October 24, 2020
by Molly Mattingly
Creighton University's Campus Ministry
click here for photo and information about the writer

Saturday of the Twenty-ninth Week in Ordinary Time
Lectionary: 478

Ephesians 4:7-16
Psalm 122:1-2, 3-4, 4-5
Luke 13:1-9

Praying Ordinary Time

“I take no pleasure in the death of the wicked [one], says the Lord,
but rather in [their] conversion that [they] may live.”
– Ezekiel 33:11

Today’s gospel acclamation verse provided a necessary reminder as I began reflecting on these readings. I read it around the same time a certain world leader tested positive for COVID-19 and a full report was released on abuse by a prominent Catholic liturgical composer. The first piece of news elicited some schadenfreude on my part (not going to lie), while the second elicited visceral disgust and moved me to tears of anger and compassion for the survivors.

And yet. God desires their conversion, Ezekiel says, that they may find life in God. God desires all of us to bear good fruit. Schadenfreude is bitter fruit. Therefore, it is for me to pray for the healing and wellbeing of all who suffer from their actions, as well as for their conversion, even as I encourage my communities to hold them accountable. It is also for me to reflect with God on what kind of fruit my own actions bear.

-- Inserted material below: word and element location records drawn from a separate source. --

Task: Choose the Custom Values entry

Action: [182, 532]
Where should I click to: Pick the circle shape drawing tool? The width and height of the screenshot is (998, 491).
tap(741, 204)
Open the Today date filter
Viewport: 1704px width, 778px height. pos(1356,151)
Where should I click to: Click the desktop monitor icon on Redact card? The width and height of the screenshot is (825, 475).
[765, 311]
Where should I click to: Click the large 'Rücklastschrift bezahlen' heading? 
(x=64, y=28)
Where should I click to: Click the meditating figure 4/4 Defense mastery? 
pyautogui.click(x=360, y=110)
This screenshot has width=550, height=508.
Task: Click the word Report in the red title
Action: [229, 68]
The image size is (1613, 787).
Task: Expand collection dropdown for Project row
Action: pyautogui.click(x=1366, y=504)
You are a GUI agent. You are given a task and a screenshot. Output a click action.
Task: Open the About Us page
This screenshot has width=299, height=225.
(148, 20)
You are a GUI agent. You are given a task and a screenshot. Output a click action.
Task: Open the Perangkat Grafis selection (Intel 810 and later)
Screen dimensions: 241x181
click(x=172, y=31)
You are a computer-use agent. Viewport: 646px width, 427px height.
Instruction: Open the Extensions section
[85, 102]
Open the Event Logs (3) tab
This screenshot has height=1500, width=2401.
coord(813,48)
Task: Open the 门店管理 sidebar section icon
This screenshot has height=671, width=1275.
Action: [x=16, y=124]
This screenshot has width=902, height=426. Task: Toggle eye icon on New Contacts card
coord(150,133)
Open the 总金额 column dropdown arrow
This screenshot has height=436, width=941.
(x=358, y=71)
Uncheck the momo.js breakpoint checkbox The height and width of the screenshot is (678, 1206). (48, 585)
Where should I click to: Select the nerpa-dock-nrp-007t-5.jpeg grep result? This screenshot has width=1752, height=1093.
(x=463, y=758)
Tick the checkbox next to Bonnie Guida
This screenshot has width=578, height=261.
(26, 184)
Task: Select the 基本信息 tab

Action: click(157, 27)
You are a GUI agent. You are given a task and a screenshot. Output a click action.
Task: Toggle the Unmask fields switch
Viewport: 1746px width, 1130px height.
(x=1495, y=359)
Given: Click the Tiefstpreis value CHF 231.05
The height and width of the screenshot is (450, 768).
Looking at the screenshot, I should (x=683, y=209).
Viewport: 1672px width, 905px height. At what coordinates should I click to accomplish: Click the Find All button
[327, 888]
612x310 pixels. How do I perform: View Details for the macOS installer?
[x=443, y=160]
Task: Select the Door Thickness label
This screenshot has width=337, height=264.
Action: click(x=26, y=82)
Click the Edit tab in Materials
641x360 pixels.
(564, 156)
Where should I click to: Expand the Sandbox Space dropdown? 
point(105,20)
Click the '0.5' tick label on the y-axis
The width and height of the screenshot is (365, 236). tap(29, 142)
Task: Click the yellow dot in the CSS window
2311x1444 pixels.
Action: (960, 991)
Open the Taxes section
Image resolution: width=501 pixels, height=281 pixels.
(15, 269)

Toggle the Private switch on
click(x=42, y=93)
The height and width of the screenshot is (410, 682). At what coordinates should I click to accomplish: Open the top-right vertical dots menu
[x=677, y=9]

Perhaps this is another step in my “coming of age in faith,” a phrase I like to use and which Paul outlines in the first reading. One of my liturgical theology professors used the image of a graph. At the bottom-left corner, point 0-0, humankind started off on an upward trajectory towards divination. Almost immediately, the Fall occurred and the upward trajectory became a tangled knot. Then, Jesus showed us how to untangle the knot, and the upward trajectory continued (but it’s not done yet). This referred to humankind’s growing maturity in faith – we come of age as a people of faith, over generations and generations of knowing God in the eras of our human history.

I think we are each individually on that graph, too, encountering periods when we get tied in knots, run in circles, plateau, or even dip. Hopefully we are each also growing in our capacity to “live the truth in love” and mature into “the full stature of Christ.” We need our community of faith to help us in that growth.